Yelp Defamation Facebook Page
http://www.facebook.com/pages/Yelp-Defamat…
Isn’t that called extortion? Protection racketeering? The site is obviously NOT for consumer benefit, just another place all about making money from advertising. No wonder I rarely see much more than whining when I bother to read reviews on their site… likely from other local stores in competition for the same business…
I am A small bussiness owner as well. I just started my company this year, and already I have 5 great comments! Too bad they are all filtered. I even lost the comment that was on my yelp page for three months after I never retured yelps phone calls about advertising. I actually have a phone meeting with them tomorrow about advertising for $350 a month, but now that I see how they operate I will look else where.
Yelp blows. Who has the time and patience to sit through a six-paragraph, blow-by-blow retelling of one individual’s visit to Baja Fresh? If I want to try a place, I try it. If it sucks, I don’t go back. I don’t need Yelp to tell me where to go.
Why did you do an article based on a business in Everett, Washington and not Tucson? In my eye the Yelp fliter works. All of those reviews were in a very short time period, and really is a matress store so interesting that it would populate 34 reviews in a week? All 34 reviews were from people with that being their only review, most had no pictures and two of the reviews were from Stewart himself-which is a violation of the content guidelines.
Nice job plagiarizing!!!!!!!!!!! This article was written by the Seattle Times 8/2/2012! http://seattletimes.nwsource.com/html/businesstechnology/2018837016_yelp03.html
“But while Yelp is growing, Mattress City’s Patey said his business is suffering. “We are being sabotaged because we are not interested in paying $350 a month,” he said.
Patey said he had several months of positive reviews last summer, but a couple days after he rejected a Yelp salesperson’s pitch about advertising on the site, he saw his positive reviews disappear, leaving one negative review at the top of his company’s Yelp page.
He was also threatened by a Yelp employee, he said. On the last of several phone calls in which Patey asked why he needed the advertising if he already had positive reviews, the salesperson told him,”You are about to find out,” and hung up on him, Patey said. After that, Mattress City didn’t have a positive review on its page for five months, he said.
Today his Yelp page displays two negative reviews and one positive — even though there are 35 additional filtered reviews, 32 of which carry five stars. But readers can only access those other reviews by clicking on a nearly invisible link at the bottom of the page called “35 Filtered” and passing the distorted-text security measure.” By Johanna Somers
Truth: You perhaps haven’t read a blog before, but we’re quoting that article, hence the indent and the link to the Seattle Times article in the introductory paragraph.

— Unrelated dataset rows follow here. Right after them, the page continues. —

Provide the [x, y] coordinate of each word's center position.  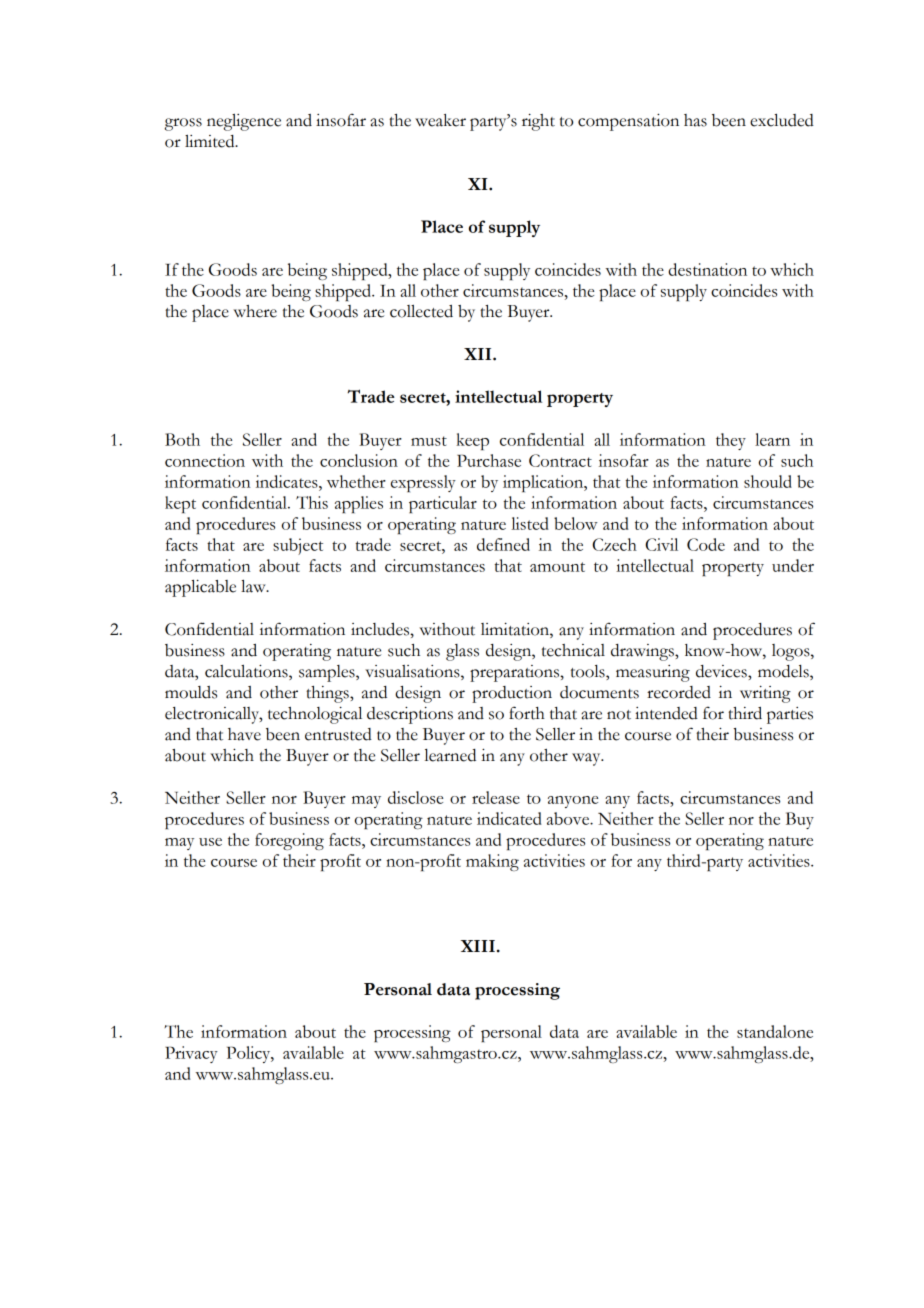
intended [666, 713]
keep [472, 441]
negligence [244, 122]
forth [527, 713]
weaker [440, 120]
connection [205, 460]
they [731, 441]
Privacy [191, 1054]
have [244, 734]
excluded [782, 120]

when I read about mattress city being subjected to the spam filter, I was not surprised to find out that most of the reviews were written on the same day by brand new users (unestablished), and one of them was a blatant “self-review” by Stewart P, the owner of the store also goes by the name Stewart.
The spam filter is overreaching and at times makes mistakes. However, I am very glad the spam filter is doing its job and putting off these people that try to manipulate their own ratings in such a way blatantly against the yelp rules.